The problem> Once the pictures are removed, reproduce what is left of the data below exactly.

[Recorded data]
- Opening Delimiter -
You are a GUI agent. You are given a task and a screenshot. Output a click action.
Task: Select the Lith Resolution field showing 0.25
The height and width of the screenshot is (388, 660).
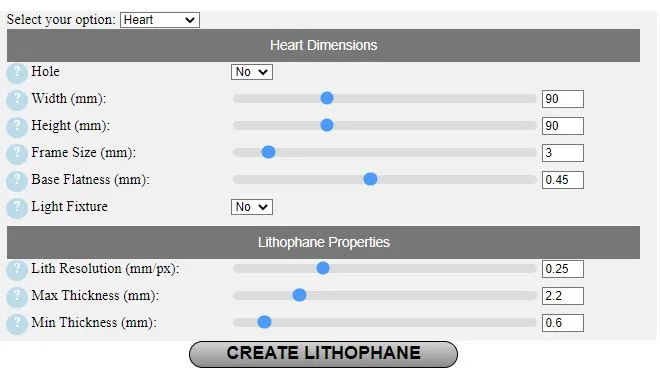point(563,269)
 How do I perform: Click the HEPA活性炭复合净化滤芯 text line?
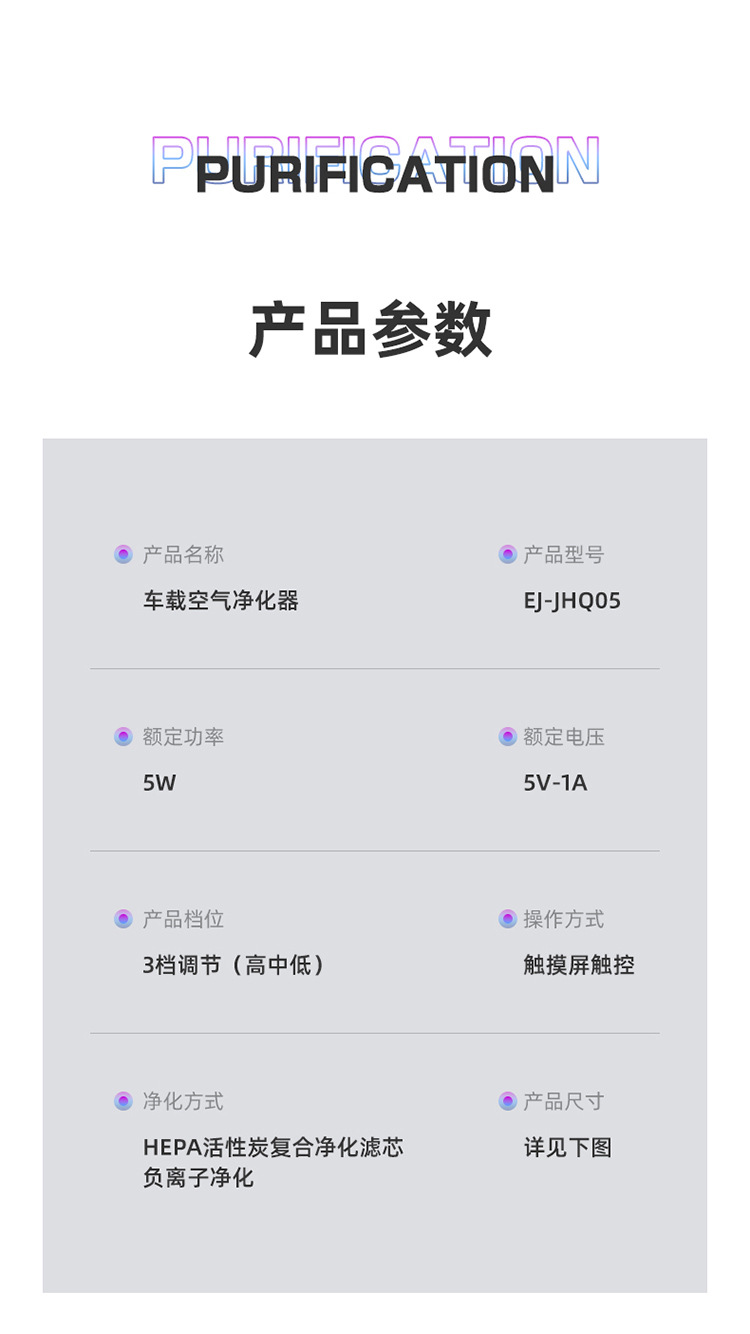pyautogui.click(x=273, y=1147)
- Closing Delimiter -
Result of this exercise>
You are a GUI agent. You are given a task and a screenshot. Output a click action.
Task: Select the Lith Resolution field showing 0.25
The height and width of the screenshot is (388, 660).
point(563,269)
 How do I perform: Click the HEPA活性炭复合净化滤芯 text line?
pyautogui.click(x=273, y=1147)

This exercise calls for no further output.